There have also been advancements for human well-being in First Nations communities, particularly through the $120-million Coast Opportunities Fund. But while local businesses and resource management departments are starting to take root, reform of forestry tenures and tourism licensing and region-wide capacity building initiatives are incomplete. As on the conservation side, the province has yet to create the conditions that will allow coastal communities and the forestry sector to thrive without undermining the environment.
The good news is that full success is close and achievable. In collaboration with environmental organizations, logging companies are seriously examining how to adapt their businesses to operate within the bounds set out by science. Within the year, it’s possible for First Nations and the province to complete agreements on economic initiatives that can further empower these communities while also conserving a healthy forest.
The final ingredient needed is the will to do all of this by March 2013. With the provincial election cycle already looming over decision-makers in Victoria, British Columbians deserve to know that the fate of the Great Bear Rainforest won’t be punted to another administration. The message from ForestEthics, Greenpeace and Sierra Club BC to elected officials is that the opportunity to finish the job we started in 2006 is now.

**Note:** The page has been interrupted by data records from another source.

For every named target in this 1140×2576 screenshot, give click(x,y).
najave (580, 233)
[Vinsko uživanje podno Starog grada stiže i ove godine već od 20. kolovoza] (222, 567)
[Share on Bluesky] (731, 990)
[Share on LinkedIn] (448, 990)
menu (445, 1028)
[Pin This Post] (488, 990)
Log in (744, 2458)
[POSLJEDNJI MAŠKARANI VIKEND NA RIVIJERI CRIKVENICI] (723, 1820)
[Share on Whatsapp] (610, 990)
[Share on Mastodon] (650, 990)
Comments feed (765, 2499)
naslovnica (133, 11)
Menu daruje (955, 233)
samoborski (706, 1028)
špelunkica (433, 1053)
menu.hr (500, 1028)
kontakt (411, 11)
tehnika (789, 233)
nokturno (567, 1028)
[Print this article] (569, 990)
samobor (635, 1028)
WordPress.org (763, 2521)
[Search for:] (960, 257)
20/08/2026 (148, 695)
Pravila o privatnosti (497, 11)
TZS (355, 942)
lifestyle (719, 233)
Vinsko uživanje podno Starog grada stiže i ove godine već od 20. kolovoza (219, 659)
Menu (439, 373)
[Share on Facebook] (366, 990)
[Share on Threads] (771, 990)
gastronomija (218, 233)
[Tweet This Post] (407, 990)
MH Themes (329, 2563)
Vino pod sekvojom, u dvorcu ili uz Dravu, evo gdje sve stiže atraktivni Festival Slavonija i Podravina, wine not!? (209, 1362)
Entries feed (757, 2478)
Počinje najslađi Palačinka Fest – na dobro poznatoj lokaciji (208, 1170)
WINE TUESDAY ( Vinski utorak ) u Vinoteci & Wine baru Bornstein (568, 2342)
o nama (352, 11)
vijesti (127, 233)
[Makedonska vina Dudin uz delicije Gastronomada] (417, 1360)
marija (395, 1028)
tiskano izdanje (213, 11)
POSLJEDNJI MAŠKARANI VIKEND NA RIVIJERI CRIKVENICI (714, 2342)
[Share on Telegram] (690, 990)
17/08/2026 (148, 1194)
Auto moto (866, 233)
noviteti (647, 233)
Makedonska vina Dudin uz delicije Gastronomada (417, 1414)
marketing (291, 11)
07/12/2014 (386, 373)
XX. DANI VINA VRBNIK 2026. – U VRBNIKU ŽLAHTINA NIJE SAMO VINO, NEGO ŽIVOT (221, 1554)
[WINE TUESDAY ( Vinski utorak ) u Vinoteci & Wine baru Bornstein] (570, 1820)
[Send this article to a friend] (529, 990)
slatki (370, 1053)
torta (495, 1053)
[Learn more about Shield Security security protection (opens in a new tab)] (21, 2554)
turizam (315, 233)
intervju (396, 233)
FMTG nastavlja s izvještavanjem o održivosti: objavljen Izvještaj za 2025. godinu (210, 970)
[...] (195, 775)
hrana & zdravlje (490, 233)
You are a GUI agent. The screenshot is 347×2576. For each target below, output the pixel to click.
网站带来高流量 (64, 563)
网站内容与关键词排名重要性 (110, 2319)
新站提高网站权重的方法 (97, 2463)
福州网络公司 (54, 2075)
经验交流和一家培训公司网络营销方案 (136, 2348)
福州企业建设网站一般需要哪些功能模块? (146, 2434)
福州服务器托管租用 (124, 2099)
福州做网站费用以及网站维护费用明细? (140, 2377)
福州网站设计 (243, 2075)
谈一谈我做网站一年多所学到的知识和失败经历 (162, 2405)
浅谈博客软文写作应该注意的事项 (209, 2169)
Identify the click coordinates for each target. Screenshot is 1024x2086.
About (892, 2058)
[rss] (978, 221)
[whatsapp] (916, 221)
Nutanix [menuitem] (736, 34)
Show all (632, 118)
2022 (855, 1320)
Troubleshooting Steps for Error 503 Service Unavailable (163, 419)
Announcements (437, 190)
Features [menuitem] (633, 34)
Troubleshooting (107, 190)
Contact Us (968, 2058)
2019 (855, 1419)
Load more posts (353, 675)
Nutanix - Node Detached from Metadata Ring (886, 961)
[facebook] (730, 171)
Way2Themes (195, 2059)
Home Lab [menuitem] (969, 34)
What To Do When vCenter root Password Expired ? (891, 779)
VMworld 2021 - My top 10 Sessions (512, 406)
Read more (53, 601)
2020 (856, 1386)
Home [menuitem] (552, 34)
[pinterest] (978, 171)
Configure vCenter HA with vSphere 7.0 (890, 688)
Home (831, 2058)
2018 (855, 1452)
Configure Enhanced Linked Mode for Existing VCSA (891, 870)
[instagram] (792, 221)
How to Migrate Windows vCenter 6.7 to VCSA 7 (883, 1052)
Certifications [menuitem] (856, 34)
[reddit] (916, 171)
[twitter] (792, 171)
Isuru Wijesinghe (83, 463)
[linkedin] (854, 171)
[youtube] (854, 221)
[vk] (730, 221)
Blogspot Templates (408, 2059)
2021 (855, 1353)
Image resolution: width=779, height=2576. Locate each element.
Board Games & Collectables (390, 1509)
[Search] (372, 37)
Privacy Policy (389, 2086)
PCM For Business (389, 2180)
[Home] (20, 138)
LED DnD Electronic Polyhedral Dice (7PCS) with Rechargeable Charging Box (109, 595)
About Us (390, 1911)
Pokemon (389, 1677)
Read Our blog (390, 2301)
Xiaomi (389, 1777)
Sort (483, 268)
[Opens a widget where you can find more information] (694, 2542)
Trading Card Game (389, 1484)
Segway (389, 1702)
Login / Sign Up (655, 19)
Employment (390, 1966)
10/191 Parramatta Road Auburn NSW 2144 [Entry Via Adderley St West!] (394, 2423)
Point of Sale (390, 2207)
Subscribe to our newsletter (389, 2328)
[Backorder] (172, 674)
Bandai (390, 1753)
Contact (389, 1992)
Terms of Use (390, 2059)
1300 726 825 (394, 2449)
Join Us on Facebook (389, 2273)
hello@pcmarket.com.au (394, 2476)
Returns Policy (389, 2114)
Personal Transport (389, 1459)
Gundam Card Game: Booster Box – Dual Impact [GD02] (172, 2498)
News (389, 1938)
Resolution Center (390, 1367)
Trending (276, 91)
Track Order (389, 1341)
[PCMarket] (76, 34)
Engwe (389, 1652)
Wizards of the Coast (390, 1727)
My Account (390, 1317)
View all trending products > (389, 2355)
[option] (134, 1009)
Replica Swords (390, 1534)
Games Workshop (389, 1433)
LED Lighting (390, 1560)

Otherwise, it could be never.
The provincial government has already told British Columbians, and indeed the entire world, that it wants to do what’s right for the Great Bear Rainforest and the people who depend on it. Now it’s time for them to deliver on their promise to build strong communities and regional economies that function within the carrying capacity of a healthy forest.
Eduardo Sousa is a senior forests campaigner at Greenpeace Canada, Valerie Langer is a senior campaigner at ForestEthics, and Jens Wieting is a coastal forest campaigner at Sierra Club BC. All three are based in Vancouver, B.C.